While importing the NLA 2011 domain harvest, we ran into 6 warc files which contained records that caused the importer to spin in an infinite loop. If not infinite, at least 100% CPU for 24 hours, then I killed the job.
The offending warc records were all very small HTML pages, all of which shared a common attribute: a control character in the DOCTYPE header:
<!DOCTYPE html PUBLIC "-//W3C//DTD XHTML 1.0 Strict//EN" "http://www.w3.org/TR/xhtml1/cD/xhtml1-strict.dtd">
See the "cD/xhtml" bit...well in the actual warc file, there is a 0x01 byte between the 'c' and 'D'.
I suspect this control-character is the problem.
Unfortunately, unlike WAX-81, changing the underlying HTML parser from "neko" to "tagsoup" does not work-around the problem.
A-ha!
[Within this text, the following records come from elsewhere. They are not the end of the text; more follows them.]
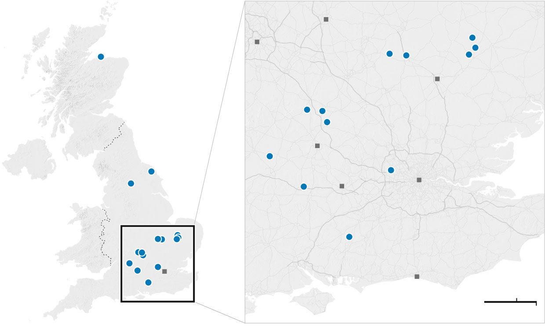This screenshot has width=545, height=326.
Task: Click the lowest blue dot in the top-right trio
Action: [469, 54]
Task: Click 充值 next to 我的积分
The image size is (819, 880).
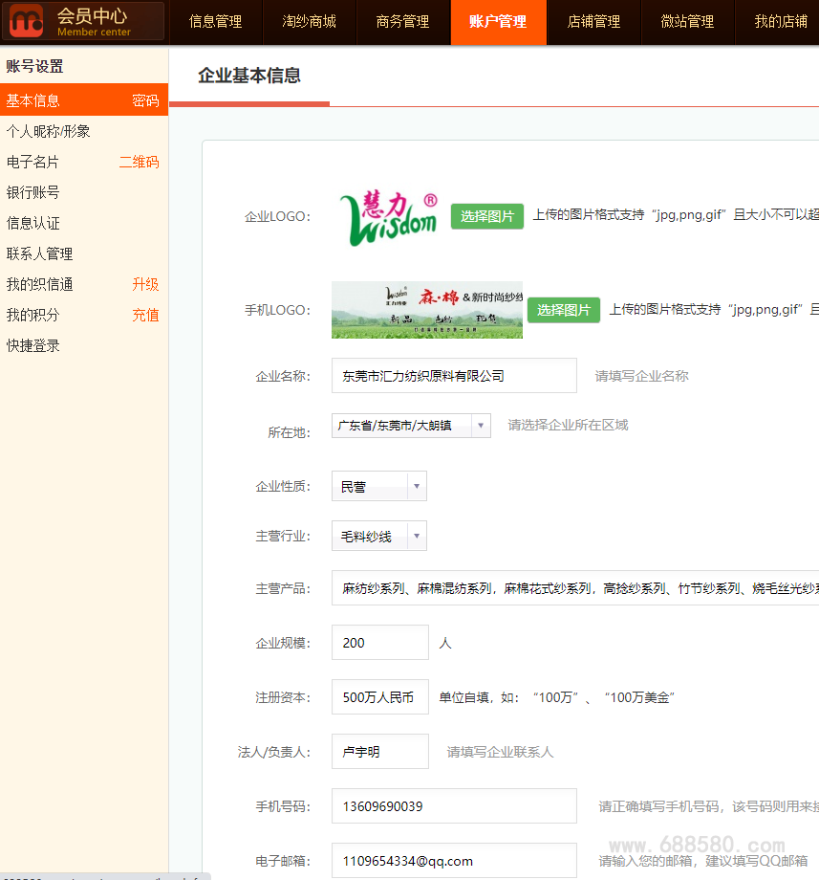Action: pos(145,315)
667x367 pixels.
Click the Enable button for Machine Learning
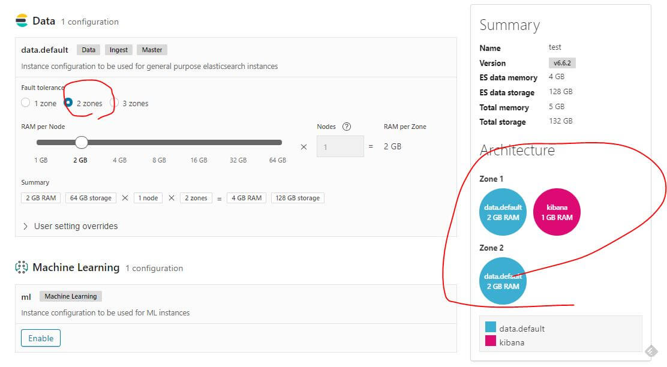(x=41, y=338)
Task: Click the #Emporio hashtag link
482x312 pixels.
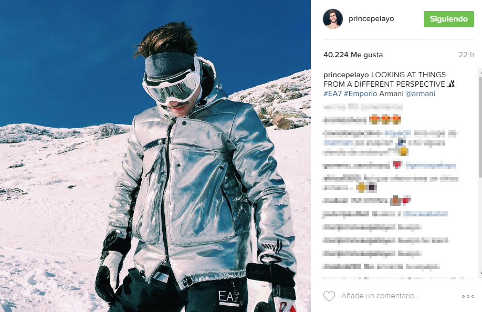Action: pyautogui.click(x=360, y=93)
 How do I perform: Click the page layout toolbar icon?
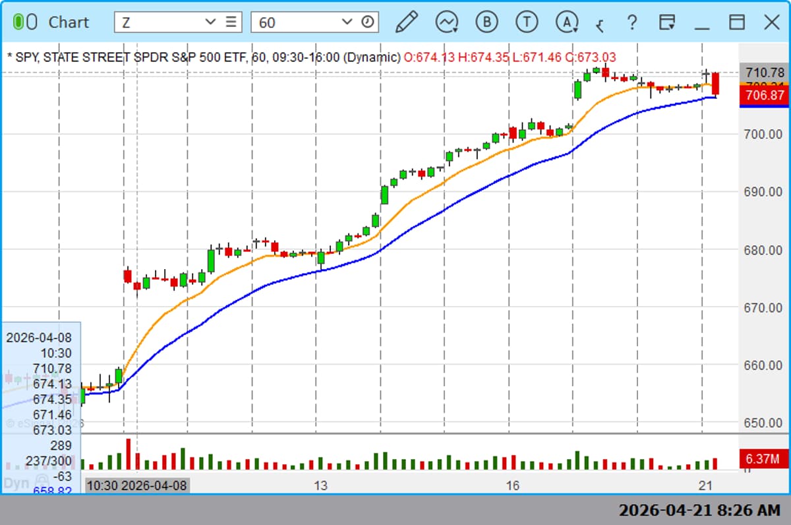[x=667, y=22]
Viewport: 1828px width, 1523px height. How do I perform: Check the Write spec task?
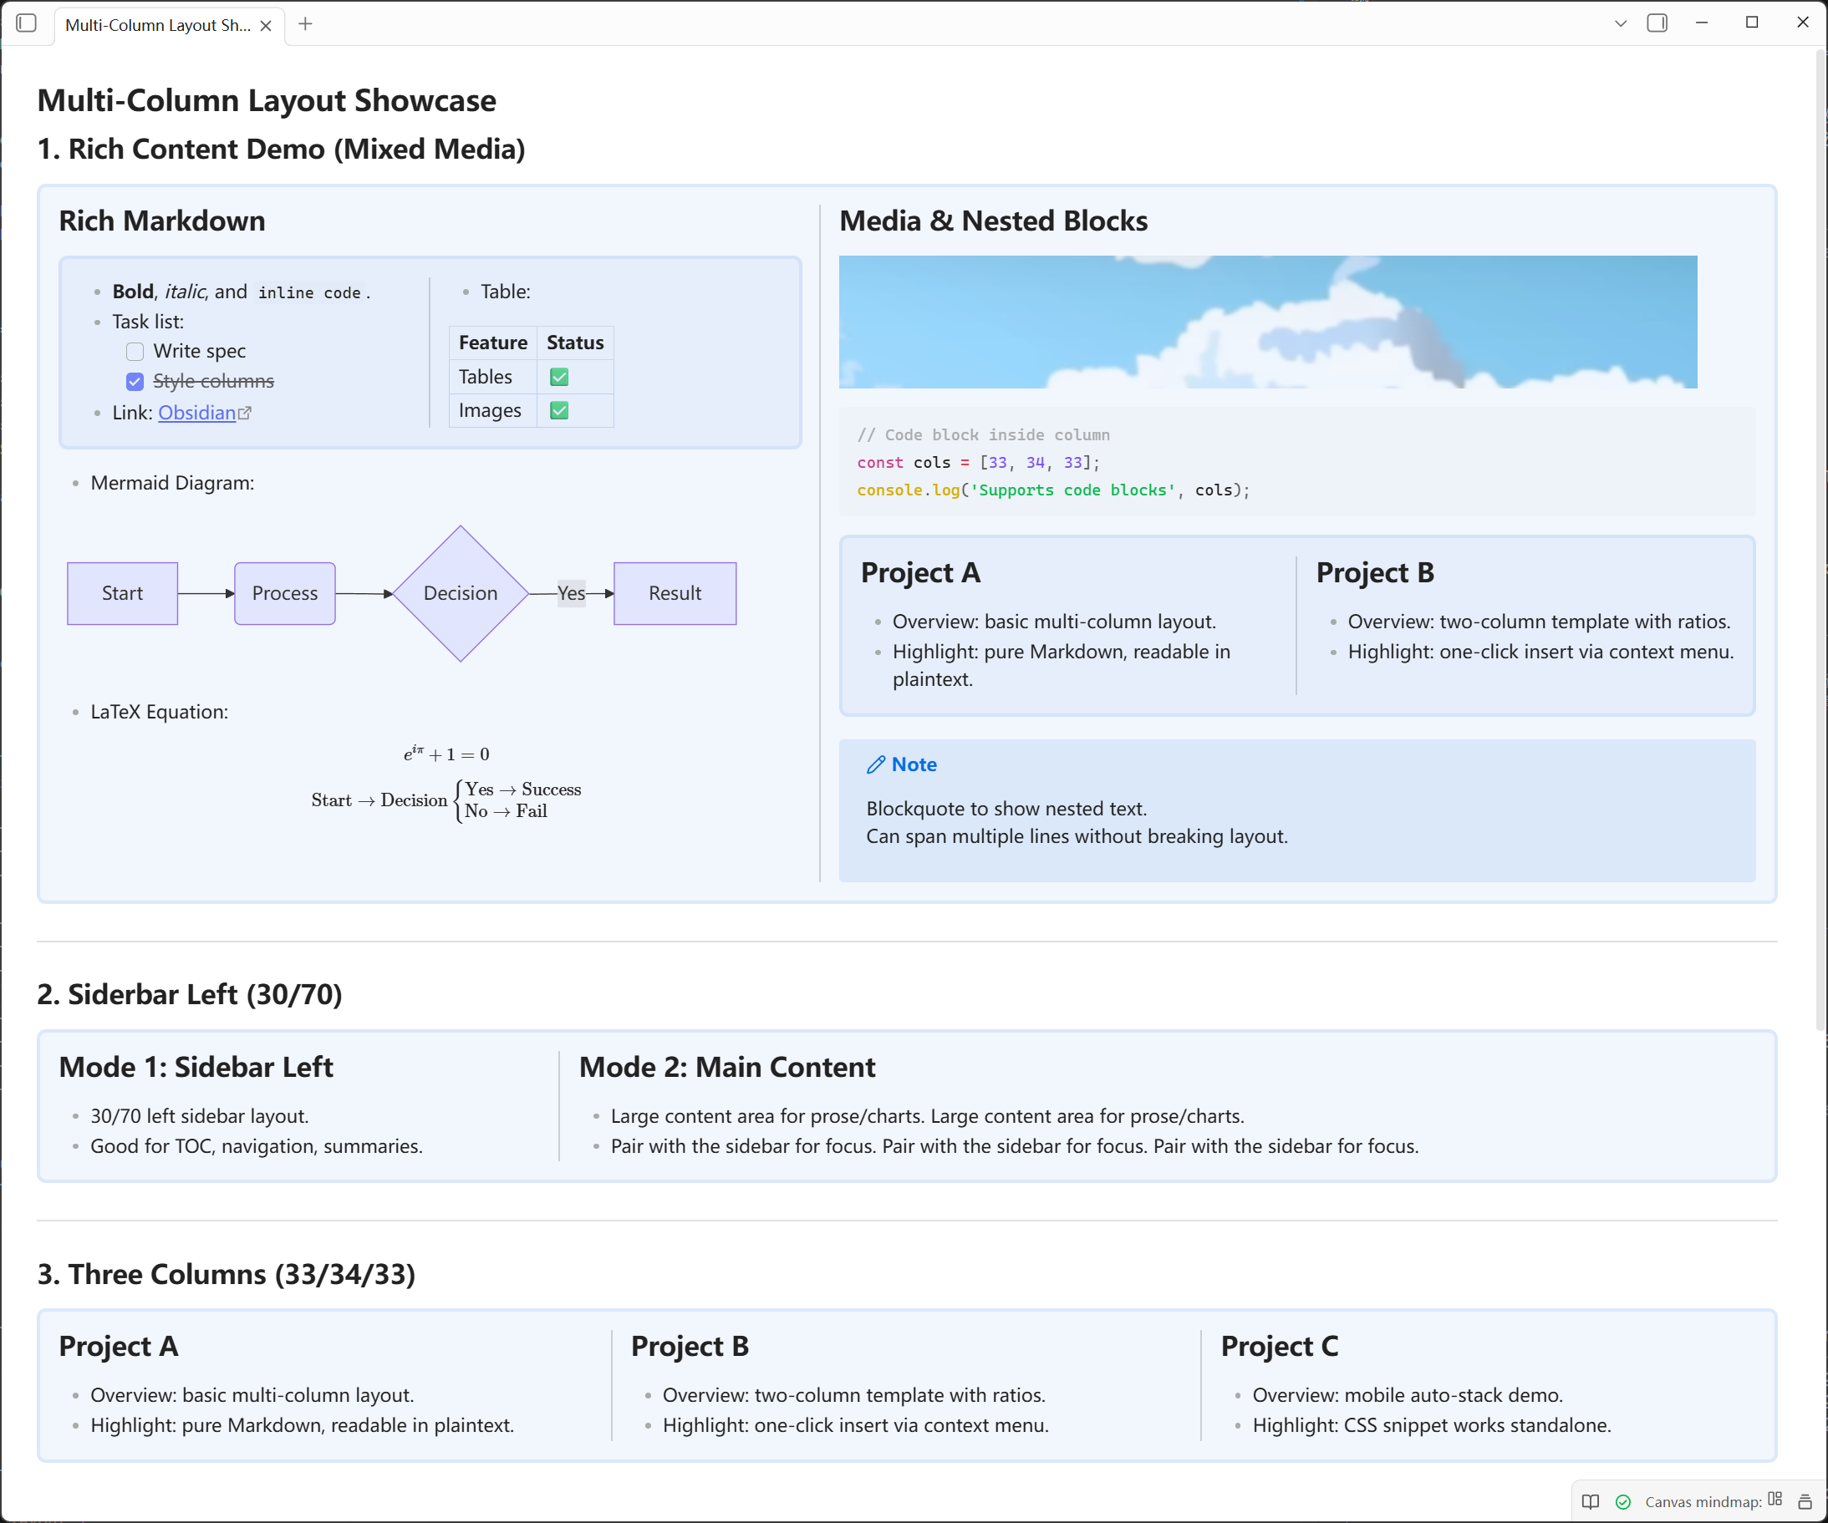pos(135,352)
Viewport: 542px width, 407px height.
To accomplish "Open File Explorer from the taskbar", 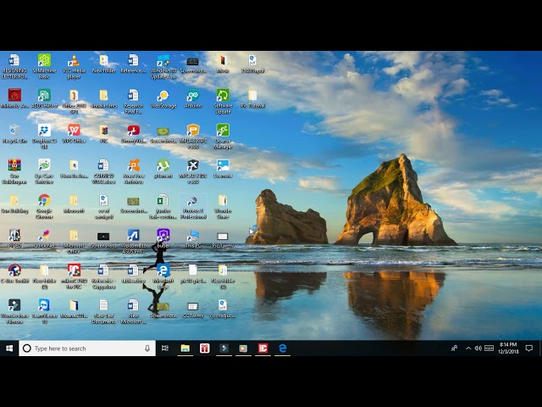I will coord(185,348).
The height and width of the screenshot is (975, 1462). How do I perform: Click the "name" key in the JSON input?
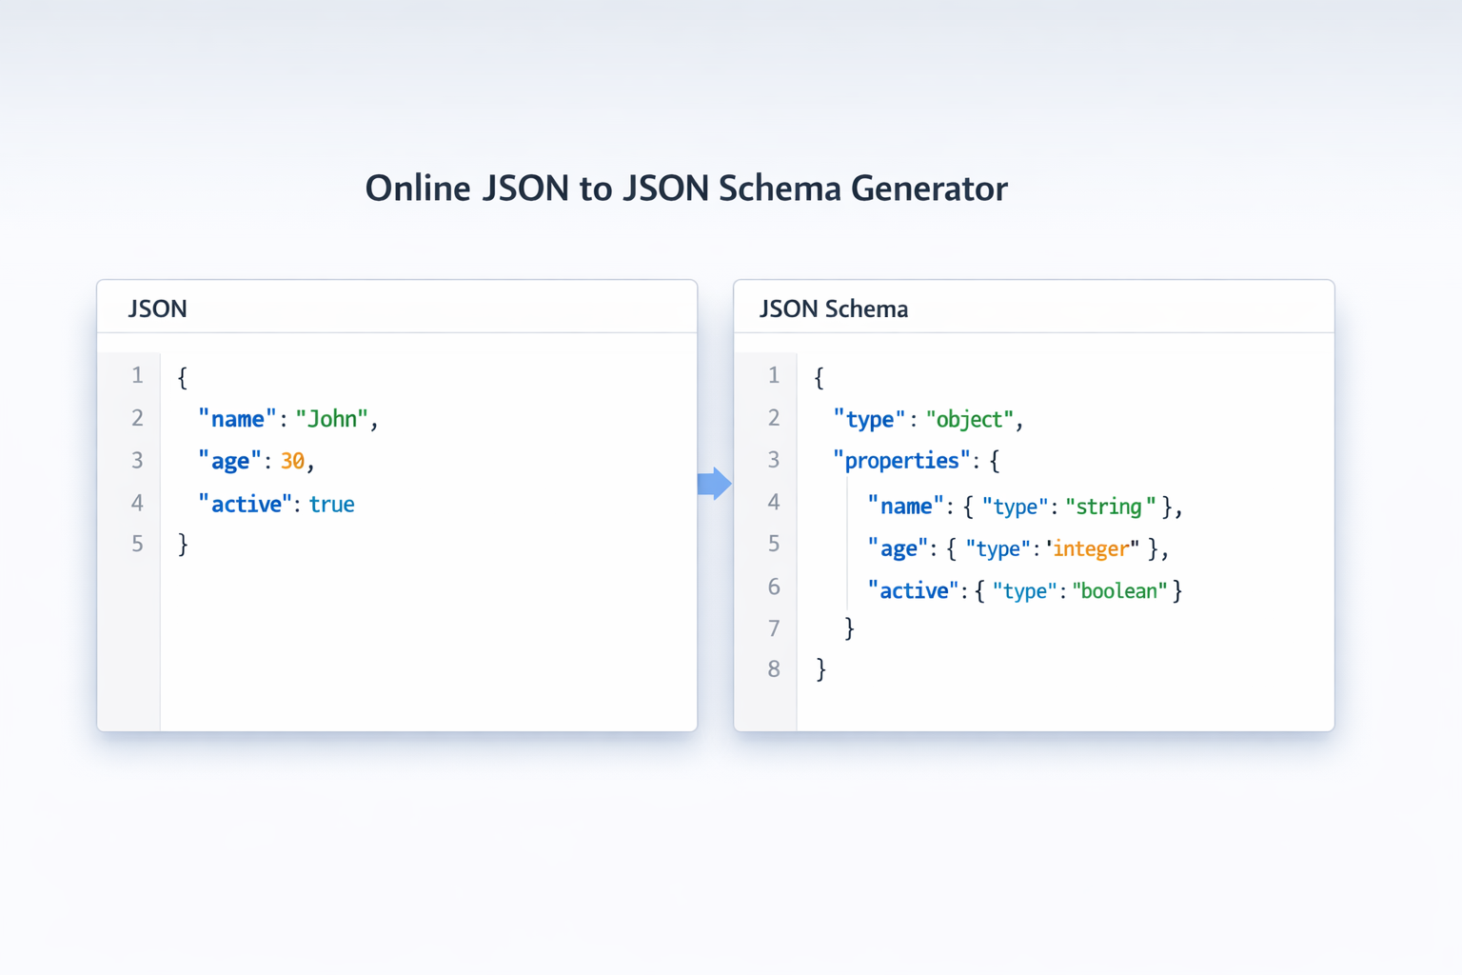coord(237,419)
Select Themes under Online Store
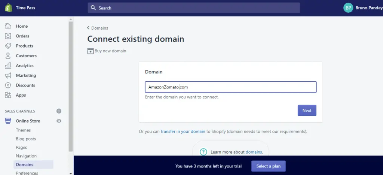Screen dimensions: 383x175 pyautogui.click(x=23, y=130)
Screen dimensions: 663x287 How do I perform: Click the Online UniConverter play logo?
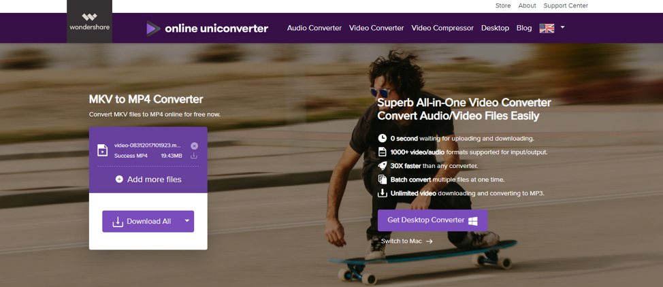tap(153, 29)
The problem is actually in the MIME-detection via Tika. In the stack trace, you can see that the doctype is being processed to determine which version of xhtml/xml it is. I can only assume the control character confuses it.
Another example found in the AIT collection 2438:
There is a control character at the end of the DOCTYPE header which causes the mime-detection to explode.
Stack trace:
Updating xerces library to 2.11.0 fixes this.